Although the addition of random fields on the 1D geological model could reduce the unrealistic surface waves oscillations, this effect was not necessarily consistent between stations and between different random fields samplings. Therefore, a larger diversity of random fields was necessary to better understand the impacts of heterogeneities on ground motion.
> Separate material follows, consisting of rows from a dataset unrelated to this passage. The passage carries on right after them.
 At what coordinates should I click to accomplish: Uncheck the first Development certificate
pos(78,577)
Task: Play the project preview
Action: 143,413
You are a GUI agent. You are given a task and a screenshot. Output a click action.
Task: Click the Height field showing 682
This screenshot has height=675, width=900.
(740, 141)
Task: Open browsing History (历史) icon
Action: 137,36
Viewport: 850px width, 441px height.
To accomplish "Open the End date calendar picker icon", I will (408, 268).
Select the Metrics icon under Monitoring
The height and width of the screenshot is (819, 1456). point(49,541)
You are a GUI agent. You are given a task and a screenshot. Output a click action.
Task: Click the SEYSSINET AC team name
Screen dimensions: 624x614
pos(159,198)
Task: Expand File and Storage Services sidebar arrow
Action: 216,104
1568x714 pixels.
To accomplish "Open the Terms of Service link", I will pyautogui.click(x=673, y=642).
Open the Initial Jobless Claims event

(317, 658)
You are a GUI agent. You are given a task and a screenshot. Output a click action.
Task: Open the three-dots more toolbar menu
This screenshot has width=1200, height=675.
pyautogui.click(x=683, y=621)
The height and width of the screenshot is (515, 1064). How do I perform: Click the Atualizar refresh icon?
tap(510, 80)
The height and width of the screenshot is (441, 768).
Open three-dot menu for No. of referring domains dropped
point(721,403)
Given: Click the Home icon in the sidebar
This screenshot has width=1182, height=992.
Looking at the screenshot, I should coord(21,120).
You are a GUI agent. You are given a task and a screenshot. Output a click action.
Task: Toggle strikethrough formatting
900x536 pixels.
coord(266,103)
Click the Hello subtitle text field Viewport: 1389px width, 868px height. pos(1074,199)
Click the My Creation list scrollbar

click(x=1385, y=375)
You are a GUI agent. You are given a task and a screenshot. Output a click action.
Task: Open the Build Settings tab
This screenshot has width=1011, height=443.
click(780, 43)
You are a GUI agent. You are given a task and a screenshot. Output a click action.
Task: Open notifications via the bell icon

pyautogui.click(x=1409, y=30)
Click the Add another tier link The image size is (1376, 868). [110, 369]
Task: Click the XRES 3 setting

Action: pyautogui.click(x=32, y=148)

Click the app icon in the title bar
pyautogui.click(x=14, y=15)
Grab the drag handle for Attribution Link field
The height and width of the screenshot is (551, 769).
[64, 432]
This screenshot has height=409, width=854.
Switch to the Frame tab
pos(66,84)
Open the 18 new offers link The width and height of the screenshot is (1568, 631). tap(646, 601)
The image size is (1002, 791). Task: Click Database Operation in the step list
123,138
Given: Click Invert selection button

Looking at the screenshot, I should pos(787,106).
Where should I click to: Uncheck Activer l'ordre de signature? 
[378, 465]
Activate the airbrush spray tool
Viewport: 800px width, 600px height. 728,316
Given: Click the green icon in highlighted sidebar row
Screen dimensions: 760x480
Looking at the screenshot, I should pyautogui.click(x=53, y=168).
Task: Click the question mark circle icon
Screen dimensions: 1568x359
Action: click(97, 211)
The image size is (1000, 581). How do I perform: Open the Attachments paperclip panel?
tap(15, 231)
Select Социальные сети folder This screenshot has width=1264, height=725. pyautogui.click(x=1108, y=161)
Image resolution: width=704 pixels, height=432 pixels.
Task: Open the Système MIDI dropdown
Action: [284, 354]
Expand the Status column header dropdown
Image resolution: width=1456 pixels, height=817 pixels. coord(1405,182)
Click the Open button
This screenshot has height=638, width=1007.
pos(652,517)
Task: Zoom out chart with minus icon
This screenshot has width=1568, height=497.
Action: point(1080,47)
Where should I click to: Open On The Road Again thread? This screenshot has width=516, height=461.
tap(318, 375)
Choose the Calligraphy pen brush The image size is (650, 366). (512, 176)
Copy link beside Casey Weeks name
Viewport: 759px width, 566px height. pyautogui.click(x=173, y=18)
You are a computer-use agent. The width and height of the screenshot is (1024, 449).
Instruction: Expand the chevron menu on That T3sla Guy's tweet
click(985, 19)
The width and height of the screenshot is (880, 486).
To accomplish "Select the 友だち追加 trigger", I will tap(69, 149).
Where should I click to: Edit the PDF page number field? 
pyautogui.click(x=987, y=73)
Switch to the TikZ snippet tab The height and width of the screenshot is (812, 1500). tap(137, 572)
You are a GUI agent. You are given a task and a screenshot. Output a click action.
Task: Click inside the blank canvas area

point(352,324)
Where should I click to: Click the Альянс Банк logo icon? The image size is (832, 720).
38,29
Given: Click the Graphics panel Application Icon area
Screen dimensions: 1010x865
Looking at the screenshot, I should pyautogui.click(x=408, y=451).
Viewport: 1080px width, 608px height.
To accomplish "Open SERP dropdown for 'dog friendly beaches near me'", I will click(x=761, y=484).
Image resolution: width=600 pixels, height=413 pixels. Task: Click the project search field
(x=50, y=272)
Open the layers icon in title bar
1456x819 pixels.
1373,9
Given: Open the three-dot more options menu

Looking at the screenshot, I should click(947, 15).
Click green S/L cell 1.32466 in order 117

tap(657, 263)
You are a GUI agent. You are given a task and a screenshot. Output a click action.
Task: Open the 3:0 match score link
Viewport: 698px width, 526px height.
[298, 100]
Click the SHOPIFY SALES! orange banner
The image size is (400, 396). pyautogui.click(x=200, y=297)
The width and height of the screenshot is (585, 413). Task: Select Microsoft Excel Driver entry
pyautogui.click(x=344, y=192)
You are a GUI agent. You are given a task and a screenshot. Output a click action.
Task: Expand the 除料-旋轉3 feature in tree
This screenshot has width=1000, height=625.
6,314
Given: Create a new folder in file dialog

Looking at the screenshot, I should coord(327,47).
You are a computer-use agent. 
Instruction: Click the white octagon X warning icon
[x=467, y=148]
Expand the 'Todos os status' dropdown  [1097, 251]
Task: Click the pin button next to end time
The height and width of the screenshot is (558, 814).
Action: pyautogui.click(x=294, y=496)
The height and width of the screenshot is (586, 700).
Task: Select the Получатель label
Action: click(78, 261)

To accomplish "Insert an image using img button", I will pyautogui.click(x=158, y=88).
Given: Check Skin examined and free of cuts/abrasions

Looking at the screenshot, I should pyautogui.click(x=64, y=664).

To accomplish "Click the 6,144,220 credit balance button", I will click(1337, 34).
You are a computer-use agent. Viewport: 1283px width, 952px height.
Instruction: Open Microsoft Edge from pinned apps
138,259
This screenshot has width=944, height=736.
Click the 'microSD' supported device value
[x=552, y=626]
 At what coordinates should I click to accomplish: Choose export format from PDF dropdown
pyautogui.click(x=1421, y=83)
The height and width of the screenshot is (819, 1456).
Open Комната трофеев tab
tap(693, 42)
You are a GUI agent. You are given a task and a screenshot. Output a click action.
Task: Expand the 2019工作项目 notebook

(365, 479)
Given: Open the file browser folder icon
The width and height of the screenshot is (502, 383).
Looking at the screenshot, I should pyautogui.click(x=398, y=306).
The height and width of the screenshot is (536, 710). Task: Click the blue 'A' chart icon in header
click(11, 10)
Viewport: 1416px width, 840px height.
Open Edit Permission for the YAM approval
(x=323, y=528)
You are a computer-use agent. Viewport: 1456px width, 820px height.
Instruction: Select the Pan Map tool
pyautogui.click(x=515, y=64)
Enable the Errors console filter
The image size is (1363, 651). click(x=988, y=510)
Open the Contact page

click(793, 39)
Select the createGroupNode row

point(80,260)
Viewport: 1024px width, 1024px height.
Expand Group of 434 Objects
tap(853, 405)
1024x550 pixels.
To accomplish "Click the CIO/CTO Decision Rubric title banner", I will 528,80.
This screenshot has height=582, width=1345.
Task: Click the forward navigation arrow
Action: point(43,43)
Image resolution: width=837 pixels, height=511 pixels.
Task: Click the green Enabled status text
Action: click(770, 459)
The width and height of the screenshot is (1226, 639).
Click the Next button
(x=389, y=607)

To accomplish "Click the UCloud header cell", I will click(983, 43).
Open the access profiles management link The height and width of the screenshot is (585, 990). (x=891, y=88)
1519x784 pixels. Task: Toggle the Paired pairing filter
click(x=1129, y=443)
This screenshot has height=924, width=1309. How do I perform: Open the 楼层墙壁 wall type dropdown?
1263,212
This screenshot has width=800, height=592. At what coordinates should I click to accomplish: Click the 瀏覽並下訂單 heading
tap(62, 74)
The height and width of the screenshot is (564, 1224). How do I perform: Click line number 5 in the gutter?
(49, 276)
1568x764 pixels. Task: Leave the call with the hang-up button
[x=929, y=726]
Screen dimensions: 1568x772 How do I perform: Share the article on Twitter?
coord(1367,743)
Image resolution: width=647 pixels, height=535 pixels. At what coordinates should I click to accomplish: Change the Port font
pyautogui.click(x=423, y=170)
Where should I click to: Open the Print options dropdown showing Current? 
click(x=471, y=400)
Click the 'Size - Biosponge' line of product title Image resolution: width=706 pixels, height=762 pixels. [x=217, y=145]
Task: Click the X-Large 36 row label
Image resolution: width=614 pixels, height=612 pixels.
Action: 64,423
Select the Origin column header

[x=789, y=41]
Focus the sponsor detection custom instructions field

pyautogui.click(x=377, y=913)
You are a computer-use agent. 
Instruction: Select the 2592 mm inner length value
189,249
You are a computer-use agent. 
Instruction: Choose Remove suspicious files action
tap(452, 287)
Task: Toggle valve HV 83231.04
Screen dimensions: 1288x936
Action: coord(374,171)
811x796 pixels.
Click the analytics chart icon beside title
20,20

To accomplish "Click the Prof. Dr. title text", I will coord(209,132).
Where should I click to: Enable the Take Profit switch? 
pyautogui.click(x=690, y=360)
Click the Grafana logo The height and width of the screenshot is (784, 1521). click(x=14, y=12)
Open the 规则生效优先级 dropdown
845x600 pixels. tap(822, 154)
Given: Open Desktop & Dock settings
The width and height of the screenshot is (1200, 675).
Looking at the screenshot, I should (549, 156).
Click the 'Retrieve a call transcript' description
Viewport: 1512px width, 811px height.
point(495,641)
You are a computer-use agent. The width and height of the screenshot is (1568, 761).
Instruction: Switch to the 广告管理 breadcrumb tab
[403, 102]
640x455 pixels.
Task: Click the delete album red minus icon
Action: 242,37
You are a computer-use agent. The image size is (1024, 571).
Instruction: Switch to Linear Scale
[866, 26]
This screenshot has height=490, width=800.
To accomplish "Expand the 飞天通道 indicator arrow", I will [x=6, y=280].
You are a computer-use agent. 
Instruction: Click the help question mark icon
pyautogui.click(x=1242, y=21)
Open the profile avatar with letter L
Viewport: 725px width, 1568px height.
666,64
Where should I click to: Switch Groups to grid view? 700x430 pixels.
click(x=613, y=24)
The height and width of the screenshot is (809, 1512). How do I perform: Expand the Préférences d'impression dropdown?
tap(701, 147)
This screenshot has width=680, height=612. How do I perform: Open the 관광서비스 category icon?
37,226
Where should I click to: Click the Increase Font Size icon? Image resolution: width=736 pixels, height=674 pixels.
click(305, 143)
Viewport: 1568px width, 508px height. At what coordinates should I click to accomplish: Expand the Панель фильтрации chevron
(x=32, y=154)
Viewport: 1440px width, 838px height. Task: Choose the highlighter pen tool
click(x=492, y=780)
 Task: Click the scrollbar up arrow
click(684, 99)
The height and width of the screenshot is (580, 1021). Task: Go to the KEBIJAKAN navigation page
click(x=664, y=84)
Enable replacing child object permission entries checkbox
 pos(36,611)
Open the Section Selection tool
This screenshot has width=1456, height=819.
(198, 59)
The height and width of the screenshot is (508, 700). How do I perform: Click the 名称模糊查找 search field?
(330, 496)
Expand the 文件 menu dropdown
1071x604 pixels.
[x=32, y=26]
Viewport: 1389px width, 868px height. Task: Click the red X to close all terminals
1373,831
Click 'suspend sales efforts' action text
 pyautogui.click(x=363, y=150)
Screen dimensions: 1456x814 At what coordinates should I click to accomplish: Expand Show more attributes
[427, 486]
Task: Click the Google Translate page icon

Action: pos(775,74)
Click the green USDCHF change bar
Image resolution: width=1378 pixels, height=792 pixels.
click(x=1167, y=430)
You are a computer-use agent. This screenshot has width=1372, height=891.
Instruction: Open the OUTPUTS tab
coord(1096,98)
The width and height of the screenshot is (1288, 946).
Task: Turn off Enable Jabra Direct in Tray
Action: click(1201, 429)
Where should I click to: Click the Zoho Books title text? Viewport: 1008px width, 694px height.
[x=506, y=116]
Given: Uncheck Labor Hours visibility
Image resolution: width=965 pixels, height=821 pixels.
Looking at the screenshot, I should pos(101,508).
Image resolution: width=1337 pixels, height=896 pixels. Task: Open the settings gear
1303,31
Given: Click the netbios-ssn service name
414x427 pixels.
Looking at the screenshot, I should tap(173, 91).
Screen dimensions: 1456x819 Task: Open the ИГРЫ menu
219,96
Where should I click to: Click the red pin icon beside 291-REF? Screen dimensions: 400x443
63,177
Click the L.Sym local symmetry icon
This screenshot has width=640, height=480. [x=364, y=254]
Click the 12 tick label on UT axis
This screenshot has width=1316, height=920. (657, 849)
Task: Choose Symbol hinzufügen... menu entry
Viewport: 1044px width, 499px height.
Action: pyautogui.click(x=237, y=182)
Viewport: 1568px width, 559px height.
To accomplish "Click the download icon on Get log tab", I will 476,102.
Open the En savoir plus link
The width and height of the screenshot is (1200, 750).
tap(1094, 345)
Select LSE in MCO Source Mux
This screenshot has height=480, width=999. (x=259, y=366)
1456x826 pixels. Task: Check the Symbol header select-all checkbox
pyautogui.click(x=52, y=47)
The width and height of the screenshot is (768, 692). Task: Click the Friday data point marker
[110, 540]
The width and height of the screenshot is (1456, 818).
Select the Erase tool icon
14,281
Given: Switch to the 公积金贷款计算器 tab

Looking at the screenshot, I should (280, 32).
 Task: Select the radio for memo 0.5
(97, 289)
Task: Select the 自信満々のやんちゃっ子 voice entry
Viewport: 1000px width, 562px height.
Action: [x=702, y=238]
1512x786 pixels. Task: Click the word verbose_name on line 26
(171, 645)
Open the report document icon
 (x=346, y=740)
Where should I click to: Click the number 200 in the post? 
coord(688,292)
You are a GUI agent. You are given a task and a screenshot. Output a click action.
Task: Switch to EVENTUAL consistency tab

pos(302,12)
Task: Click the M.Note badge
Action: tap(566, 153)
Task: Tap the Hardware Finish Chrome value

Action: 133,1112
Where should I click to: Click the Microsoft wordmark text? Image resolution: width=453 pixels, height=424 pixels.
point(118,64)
As a preliminary step to conduct numerical simulations on hundreds of heterogeneous geological fields, we showed that both the PCA and the 3D UNet were able to reduce the fields dimensionality while preserving their main features. With 1024 principal components, the PCA already produced geological fields with small reconstruction errors. It appeared that the PCA smoothes small scale heterogeneities, similarly to temporal signals losing their high frequency content when being decomposed by PCA. Although it did not have a major impact on the generated ground motion, the only way to alleviate this issue would be to increase the number of principal components. Since our aim is to run simulations from reduced representations of 3D random fields, this is not the path we would like to pursue. In fact, the larger the dimension, the larger the number of simulations to sample all possible heterogeneous fields, and one cannot afford running tens of thousands of high-fidelity simulations.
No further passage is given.